The door was pushed open again and Mimi came in. “Hi, here I am. Have I missed anything passionately interesting?”
“Of course,” Gertrude said, “but we’re not going to repeat a word of it, are we, Virginia?”
“Not a single syllable.”
Mimi plunked down into a chair and sighed. “I don’t know why everybody is so abominable to me.” She sighed again. “I never used to get into these awful adolescent moods before I got sent off to school. I’m getting as bad as Virginia. Virginia’s a poet so it’s normal for her to have life sad, but it’s not normal for me. And Virginia’s so full of fears. Whenever her mother writes that she’s been skiing or gone for a climb with Kaarlo, Virginia worries retrospectively for at least a week. And now I find myself in the same category. I don’t like the idea of Sam’s going off skiing or climbing with that bad leg of his without my being along to make sure he’s all right. So what is all this worrying? Is it my adolescence catching up with me, or is it just a reaction to the atomic age we live in?”

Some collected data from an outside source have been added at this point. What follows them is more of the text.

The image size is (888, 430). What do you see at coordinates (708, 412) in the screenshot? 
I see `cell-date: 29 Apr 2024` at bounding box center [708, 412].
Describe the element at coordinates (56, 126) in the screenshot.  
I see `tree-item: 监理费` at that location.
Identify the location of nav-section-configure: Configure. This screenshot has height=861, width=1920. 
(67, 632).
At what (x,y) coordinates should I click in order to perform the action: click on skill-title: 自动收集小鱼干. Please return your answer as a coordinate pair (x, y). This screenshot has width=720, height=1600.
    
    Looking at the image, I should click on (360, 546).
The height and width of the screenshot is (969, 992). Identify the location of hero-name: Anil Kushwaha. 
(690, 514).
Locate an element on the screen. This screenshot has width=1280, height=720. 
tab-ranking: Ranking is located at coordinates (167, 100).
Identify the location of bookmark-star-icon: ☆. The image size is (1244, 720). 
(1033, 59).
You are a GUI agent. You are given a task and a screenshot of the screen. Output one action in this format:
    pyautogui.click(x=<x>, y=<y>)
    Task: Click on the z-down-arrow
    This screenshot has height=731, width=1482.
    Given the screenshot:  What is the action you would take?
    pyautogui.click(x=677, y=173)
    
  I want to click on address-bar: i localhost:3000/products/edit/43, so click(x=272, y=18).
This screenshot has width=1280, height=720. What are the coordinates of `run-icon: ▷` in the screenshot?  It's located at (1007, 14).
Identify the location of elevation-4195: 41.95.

“Other ages have been frightening, too,” Gertrude said. “There’s always something to be afraid of if you want to look for it. When firearms were discovered people thought the end of the world had come if human beings used such weapons against other human beings. War would become so terrible that it would no longer be possible. But a musket doesn’t seem like something to get into such an uproar over to us, does it? Every age has its own terrors.”
“Of course,” Mimi said. “I should have thought that out for myself, shouldn’t I? So I can’t blame it on the atomic age. Just on myself. And my height.”
“Your what?”
“My height. I’m taller than Sam. And I hate it. I never minded being tall before, but now if I thought cutting my feet off would make any difference I swear I’d do it.”
“It shouldn’t make that much difference,” Gertrude said, smiling.